Growing up in suburban Michigan in the 1980s wasn’t easy for Iranian-born Roxanne Varzi. The revolution in Iran and subsequent taking of American hostages in Tehran had strained relations between the U.S. and Varzi’s homeland. Television reports depicted Iran as brutal and repressive; classmates looked at her with suspicion.
Varzi – whose Iranian father and American mother left Iran in 1979 when she was 8 years old – felt caught in the middle. “So much animosity, anger and propaganda were coming from the U.S. news media during that time,” she says. “I understood the power of the media very early in life.”
Varzi, anthropology and film & media studies associate professor, found refuge in the arts and developed a passion for writing, photography and film. Her first documentary, shot entirely in Iran, screened at the Boston Film Festival last fall and was picked up for distribution by Documentary Educational Resources.
She first traveled to Iran in 1991 while spending a year abroad at the American University in Cairo. The trip inspired her to tell Iran’s story as she saw it: Despite revolution, war and political upheaval, Tehran was bustling with energy. Residents rushed to art gallery openings, and young adults were outspoken and creative.
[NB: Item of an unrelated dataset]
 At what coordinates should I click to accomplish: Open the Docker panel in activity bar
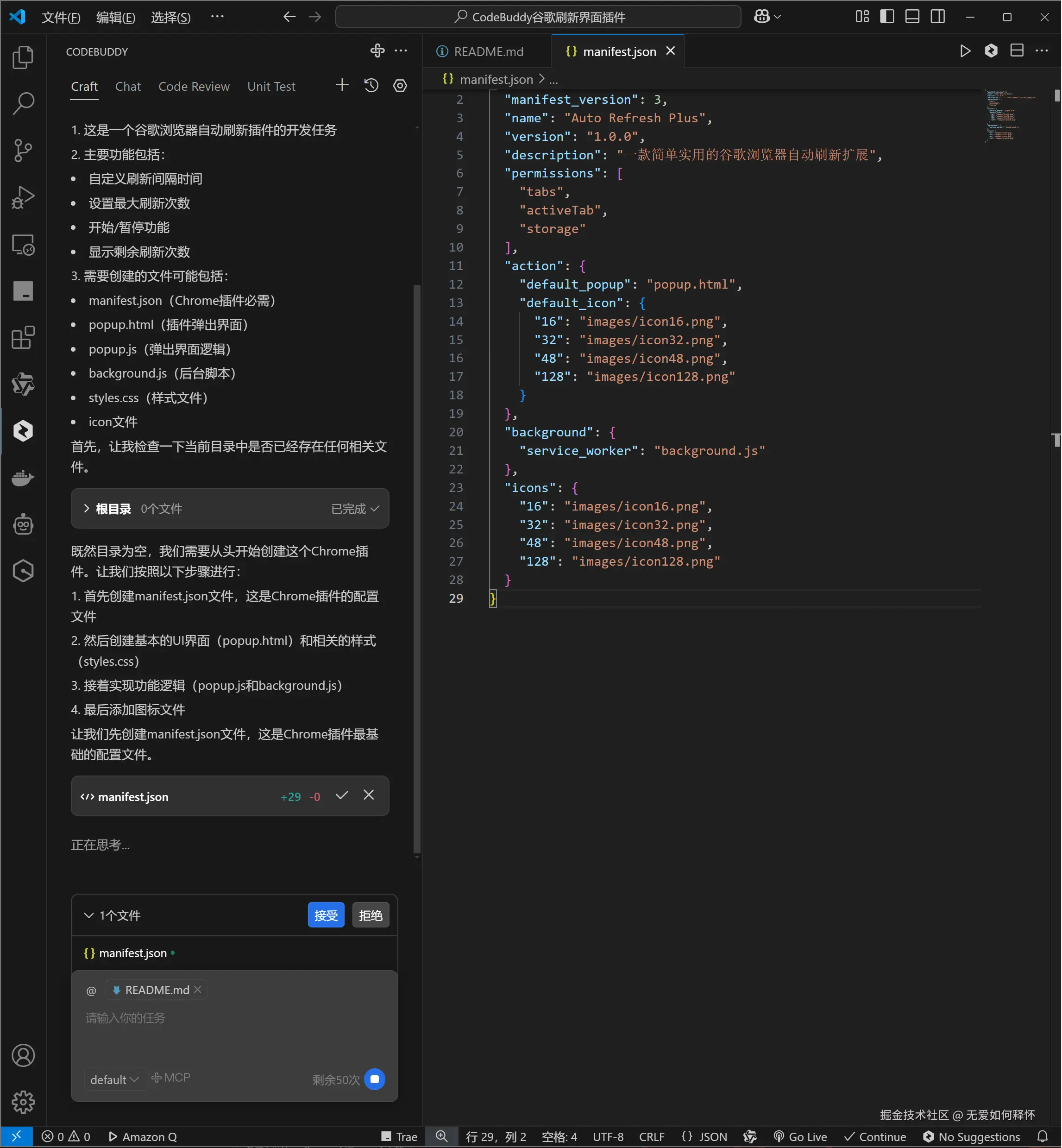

“I was surprised to find a city that was so culturally vibrant and full of people striving for social change,” Varzi says.
She returned to Iran in 2000 on a Fulbright scholarship and began shooting footage that would eventually develop into the documentary Plastic Flowers Never Die.
Varzi wrote, edited and selected music for the film, which deals with the aftermath of the Iran-Iraq War, an eight-year conflict that killed more than 1 million people. It explores the physical and emotional scars of war as well as Varzi’s feelings about her homeland.
“The Iran-Iraq War was one of the longest and bloodiest wars of the last century, but it’s only taught from a government-approved angle in Iran,” she says. “My friends and relatives told me not to waste my time, that it was a blight on the nation’s history.”
Her Iranian passport and vast network of family and friends helped Varzi obtain interviews and footage. Despite its shoestring budget and low-tech camcorder – which she describes as “something you would take to your cousin’s wedding” – film festivals from Boston to Berlin began screening the documentary late last year.
“Learning to film and produce a documentary was much harder than anything I’ve had to do before,” Varzi says. “It was important to me to have full creative and political control of the project.”
Ironically, while her Persian background had set her apart as a child in Michigan, she had to relearn her native tongue upon her return to Iran. But Varzi has discovered an advantage to not fitting in.
“Being an outsider helps in filmmaking and writing,” she says. “It teaches you to be sensitive if you’ve been knocked about a bit.”